Smoking them well means giving them three or four puffs under the floor/or at the entrance and a similar amount under the crown board but then leaving the hive closed up for five minutes
Your “smoking them well” is SOP as a first approach to any colony, I would offer any bee head down in a cell is as it was before any approach. But I read you are convinced so I leave it bee.
Hi Anna, We call this popping the clutch in Queen Breeder circles, new queens getting the hang of laying, lay multiple eggs in a cell, so do young vigorous queens. See it all the time when grafting. Some of the best queens in my breeding lines still do it and two years old.
This myth has continued mostly because it was started by L.L. Langstroth and he was seldom wrong. But in this case, I’m quite sure he’s wrong. I have opened many a mating nuc with no smoke looking for queens and been hard pressed to find any bees that don’t have their head in a cell sucking up nectar. I see no difference as far as bees with their heads in cells and the use of smoke or the lack of the use of smoke. I think smoke works because it interferes with their sense of smell which interferes with raising the alarm.
As far as “smoking them well” I think that’s a matter of “just right” rather than “enough”. A little smoke works better than a lot of smoke, but a little smoke works worlds better than no smoke.

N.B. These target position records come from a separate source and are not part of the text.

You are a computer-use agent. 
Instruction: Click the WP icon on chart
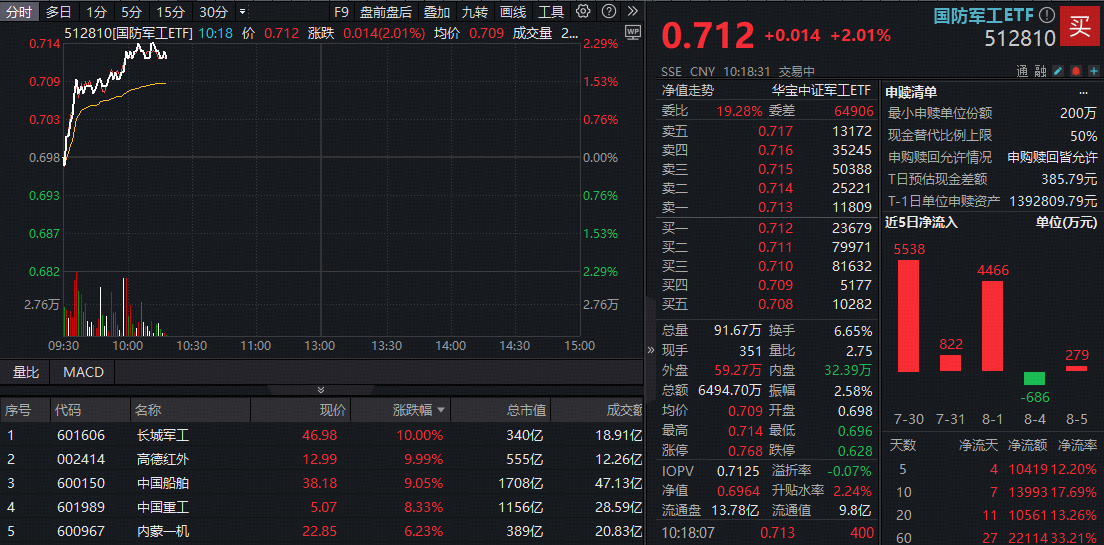632,32
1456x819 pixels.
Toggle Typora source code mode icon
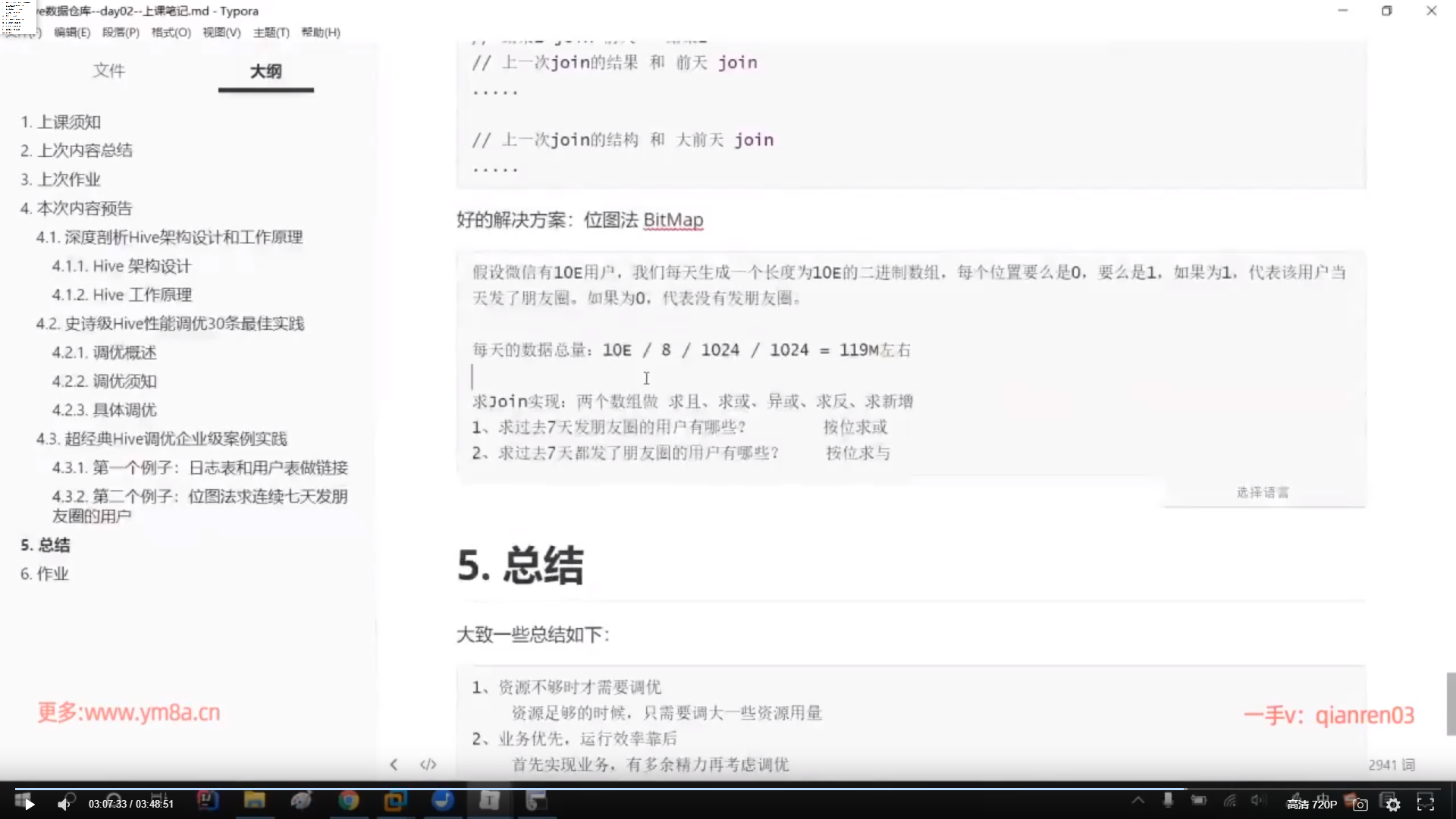[428, 764]
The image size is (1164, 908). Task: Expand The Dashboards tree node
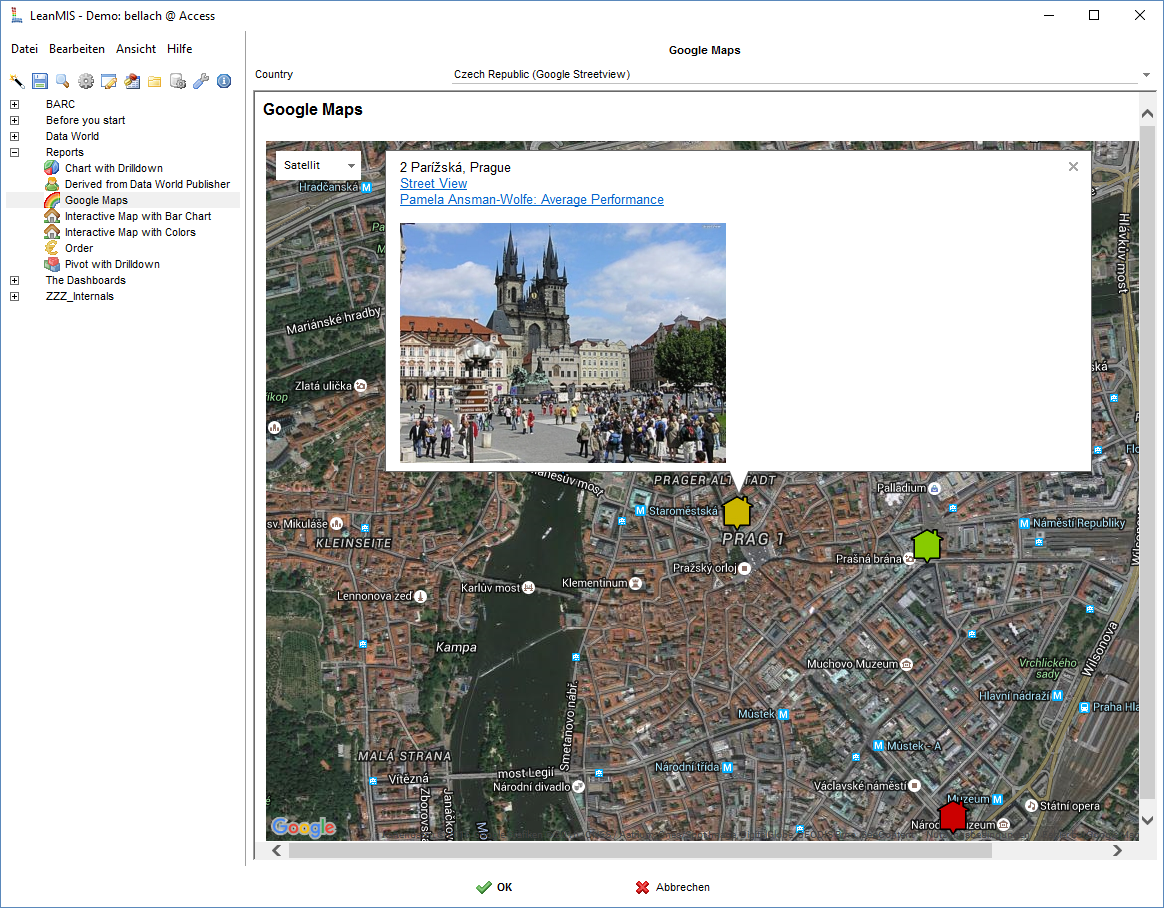point(15,280)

I have one more question. In another hive of mine that is queenless right now I’ve bee. Advised to sprinkle the bees into the other weaker hives for the winter and then split them come summer and force a queen. Could you just add the box of bees just on top of the other hive? Or would this cause problems?
You can’t just tip bees from one box into another. They will fight.
The traditional way is to unite the boxes through a couple of layers of newspaper.
I have never tried it but a quick spray of air freshener into each box then put one box over the other is said to work.
One thing to understand is that uniting two weak hives will just give you one weak hive. You still have just the one queen laying. You are far better giving a good colony a boost of spare bees by uniting a weak colony with a strong one.